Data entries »
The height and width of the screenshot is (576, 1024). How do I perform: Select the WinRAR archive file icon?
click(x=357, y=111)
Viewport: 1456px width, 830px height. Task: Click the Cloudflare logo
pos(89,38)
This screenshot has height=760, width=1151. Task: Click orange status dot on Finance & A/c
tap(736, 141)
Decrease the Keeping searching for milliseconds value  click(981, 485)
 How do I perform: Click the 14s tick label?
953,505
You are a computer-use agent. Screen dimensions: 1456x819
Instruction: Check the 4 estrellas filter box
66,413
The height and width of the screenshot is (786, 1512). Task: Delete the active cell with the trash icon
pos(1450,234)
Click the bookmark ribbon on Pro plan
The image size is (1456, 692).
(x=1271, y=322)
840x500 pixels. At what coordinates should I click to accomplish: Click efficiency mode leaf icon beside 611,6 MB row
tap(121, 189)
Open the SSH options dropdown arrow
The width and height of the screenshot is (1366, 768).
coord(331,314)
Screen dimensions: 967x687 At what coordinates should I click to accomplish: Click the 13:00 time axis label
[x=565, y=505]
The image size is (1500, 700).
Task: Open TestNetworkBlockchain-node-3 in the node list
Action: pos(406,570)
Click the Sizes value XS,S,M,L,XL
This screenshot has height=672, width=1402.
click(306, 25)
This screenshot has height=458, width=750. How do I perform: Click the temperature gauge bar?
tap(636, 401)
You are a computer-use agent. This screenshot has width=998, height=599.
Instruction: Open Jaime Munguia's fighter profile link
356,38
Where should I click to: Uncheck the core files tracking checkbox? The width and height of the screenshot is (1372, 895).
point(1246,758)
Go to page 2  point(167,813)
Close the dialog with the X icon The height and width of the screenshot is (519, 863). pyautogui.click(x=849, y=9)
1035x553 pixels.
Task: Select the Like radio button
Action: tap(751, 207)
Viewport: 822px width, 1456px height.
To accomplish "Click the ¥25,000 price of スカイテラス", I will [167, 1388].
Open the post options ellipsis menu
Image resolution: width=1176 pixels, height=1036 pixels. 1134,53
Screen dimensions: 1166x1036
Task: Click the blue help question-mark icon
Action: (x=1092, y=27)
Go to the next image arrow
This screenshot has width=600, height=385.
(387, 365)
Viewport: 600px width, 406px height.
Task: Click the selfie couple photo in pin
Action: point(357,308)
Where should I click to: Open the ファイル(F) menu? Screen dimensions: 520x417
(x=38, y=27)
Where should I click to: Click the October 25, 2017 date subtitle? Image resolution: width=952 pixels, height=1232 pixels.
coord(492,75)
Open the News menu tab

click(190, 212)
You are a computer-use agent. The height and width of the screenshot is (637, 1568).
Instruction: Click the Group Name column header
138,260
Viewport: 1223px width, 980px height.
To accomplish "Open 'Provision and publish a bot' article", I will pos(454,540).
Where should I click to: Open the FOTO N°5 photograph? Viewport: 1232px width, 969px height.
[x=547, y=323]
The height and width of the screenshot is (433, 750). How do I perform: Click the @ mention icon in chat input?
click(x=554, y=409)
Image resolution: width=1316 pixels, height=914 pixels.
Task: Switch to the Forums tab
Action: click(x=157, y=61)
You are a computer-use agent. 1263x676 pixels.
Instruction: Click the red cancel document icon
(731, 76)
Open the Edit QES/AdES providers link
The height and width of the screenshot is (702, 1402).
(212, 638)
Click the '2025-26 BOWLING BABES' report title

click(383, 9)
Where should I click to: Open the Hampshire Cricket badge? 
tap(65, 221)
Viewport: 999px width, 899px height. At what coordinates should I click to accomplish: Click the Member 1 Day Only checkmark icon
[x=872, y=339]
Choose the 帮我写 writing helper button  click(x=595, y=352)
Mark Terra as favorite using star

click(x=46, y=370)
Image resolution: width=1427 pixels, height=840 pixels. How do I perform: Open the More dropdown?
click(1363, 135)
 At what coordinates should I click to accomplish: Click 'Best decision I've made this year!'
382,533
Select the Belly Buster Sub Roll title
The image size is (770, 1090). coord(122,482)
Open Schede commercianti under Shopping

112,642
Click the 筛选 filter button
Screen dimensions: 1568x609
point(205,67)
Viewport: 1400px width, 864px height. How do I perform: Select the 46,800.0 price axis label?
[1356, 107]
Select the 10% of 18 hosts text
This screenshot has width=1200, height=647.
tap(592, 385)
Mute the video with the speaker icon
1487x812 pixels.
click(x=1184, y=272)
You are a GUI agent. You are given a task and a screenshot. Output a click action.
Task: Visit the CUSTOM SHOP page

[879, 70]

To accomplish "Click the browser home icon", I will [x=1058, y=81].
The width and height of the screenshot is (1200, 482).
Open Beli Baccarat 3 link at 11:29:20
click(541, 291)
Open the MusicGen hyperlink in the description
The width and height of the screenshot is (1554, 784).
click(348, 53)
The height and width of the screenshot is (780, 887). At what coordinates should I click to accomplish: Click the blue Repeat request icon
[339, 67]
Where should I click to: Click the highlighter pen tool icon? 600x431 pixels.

Exercise details » Turn the whole listing above into a JSON list of strings, with one string for each line and no blank lines.

Final answer »
[
  "The height and width of the screenshot is (576, 1024). How do I perform: Select the WinRAR archive file icon?",
  "click(x=357, y=111)",
  "Viewport: 1456px width, 830px height. Task: Click the Cloudflare logo",
  "pos(89,38)",
  "This screenshot has height=760, width=1151. Task: Click orange status dot on Finance & A/c",
  "tap(736, 141)",
  "Decrease the Keeping searching for milliseconds value  click(981, 485)",
  " How do I perform: Click the 14s tick label?",
  "953,505",
  "You are a computer-use agent. Screen dimensions: 1456x819",
  "Instruction: Check the 4 estrellas filter box",
  "66,413",
  "The height and width of the screenshot is (786, 1512). Task: Delete the active cell with the trash icon",
  "pos(1450,234)",
  "Click the bookmark ribbon on Pro plan",
  "The image size is (1456, 692).",
  "(x=1271, y=322)",
  "840x500 pixels. At what coordinates should I click to accomplish: Click efficiency mode leaf icon beside 611,6 MB row",
  "tap(121, 189)",
  "Open the SSH options dropdown arrow",
  "The width and height of the screenshot is (1366, 768).",
  "coord(331,314)",
  "Screen dimensions: 967x687 At what coordinates should I click to accomplish: Click the 13:00 time axis label",
  "[x=565, y=505]",
  "The image size is (1500, 700).",
  "Task: Open TestNetworkBlockchain-node-3 in the node list",
  "Action: pos(406,570)",
  "Click the Sizes value XS,S,M,L,XL",
  "This screenshot has height=672, width=1402.",
  "click(306, 25)",
  "This screenshot has height=458, width=750. How do I perform: Click the temperature gauge bar?",
  "tap(636, 401)",
  "You are a computer-use agent. This screenshot has width=998, height=599.",
  "Instruction: Open Jaime Munguia's fighter profile link",
  "356,38",
  "Where should I click to: Uncheck the core files tracking checkbox? The width and height of the screenshot is (1372, 895).",
  "point(1246,758)",
  "Go to page 2  point(167,813)",
  "Close the dialog with the X icon The height and width of the screenshot is (519, 863). pyautogui.click(x=849, y=9)",
  "1035x553 pixels.",
  "Task: Select the Like radio button",
  "Action: tap(751, 207)",
  "Viewport: 822px width, 1456px height.",
  "To accomplish \"Click the ¥25,000 price of スカイテラス\", I will [167, 1388].",
  "Open the post options ellipsis menu",
  "Image resolution: width=1176 pixels, height=1036 pixels. 1134,53",
  "Screen dimensions: 1166x1036",
  "Task: Click the blue help question-mark icon",
  "Action: (x=1092, y=27)",
  "Go to the next image arrow",
  "This screenshot has width=600, height=385.",
  "(387, 365)",
  "Viewport: 600px width, 406px height.",
  "Task: Click the selfie couple photo in pin",
  "Action: point(357,308)",
  "Where should I click to: Open the ファイル(F) menu? Screen dimensions: 520x417",
  "(x=38, y=27)",
  "Where should I click to: Click the October 25, 2017 date subtitle? Image resolution: width=952 pixels, height=1232 pixels.",
  "coord(492,75)",
  "Open the News menu tab",
  "click(190, 212)",
  "You are a computer-use agent. The height and width of the screenshot is (637, 1568).",
  "Instruction: Click the Group Name column header",
  "138,260",
  "Viewport: 1223px width, 980px height.",
  "To accomplish \"Open 'Provision and publish a bot' article\", I will pos(454,540).",
  "Where should I click to: Open the FOTO N°5 photograph? Viewport: 1232px width, 969px height.",
  "[x=547, y=323]",
  "The height and width of the screenshot is (433, 750). How do I perform: Click the @ mention icon in chat input?",
  "click(x=554, y=409)",
  "Image resolution: width=1316 pixels, height=914 pixels.",
  "Task: Switch to the Forums tab",
  "Action: click(x=157, y=61)",
  "You are a computer-use agent. 1263x676 pixels.",
  "Instruction: Click the red cancel document icon",
  "(731, 76)",
  "Open the Edit QES/AdES providers link",
  "The height and width of the screenshot is (702, 1402).",
  "(212, 638)",
  "Click the '2025-26 BOWLING BABES' report title",
  "click(383, 9)",
  "Where should I click to: Open the Hampshire Cricket badge? ",
  "tap(65, 221)",
  "Viewport: 999px width, 899px height. At what coordinates should I click to accomplish: Click the Member 1 Day Only checkmark icon",
  "[x=872, y=339]",
  "Choose the 帮我写 writing helper button  click(x=595, y=352)",
  "Mark Terra as favorite using star",
  "click(x=46, y=370)",
  "Image resolution: width=1427 pixels, height=840 pixels. How do I perform: Open the More dropdown?",
  "click(1363, 135)",
  " At what coordinates should I click to accomplish: Click 'Best decision I've made this year!'",
  "382,533",
  "Select the Belly Buster Sub Roll title",
  "The image size is (770, 1090). coord(122,482)",
  "Open Schede commercianti under Shopping",
  "112,642",
  "Click the 筛选 filter button",
  "Screen dimensions: 1568x609",
  "point(205,67)",
  "Viewport: 1400px width, 864px height. How do I perform: Select the 46,800.0 price axis label?",
  "[1356, 107]",
  "Select the 10% of 18 hosts text",
  "This screenshot has width=1200, height=647.",
  "tap(592, 385)",
  "Mute the video with the speaker icon",
  "1487x812 pixels.",
  "click(x=1184, y=272)",
  "You are a GUI agent. You are given a task and a screenshot. Output a click action.",
  "Task: Visit the CUSTOM SHOP page",
  "[879, 70]",
  "To accomplish \"Click the browser home icon\", I will [x=1058, y=81].",
  "The width and height of the screenshot is (1200, 482).",
  "Open Beli Baccarat 3 link at 11:29:20",
  "click(541, 291)",
  "Open the MusicGen hyperlink in the description",
  "The width and height of the screenshot is (1554, 784).",
  "click(348, 53)",
  "The height and width of the screenshot is (780, 887). At what coordinates should I click to accomplish: Click the blue Repeat request icon",
  "[339, 67]",
  "Where should I click to: Click the highlighter pen tool icon? 600x431 pixels."
]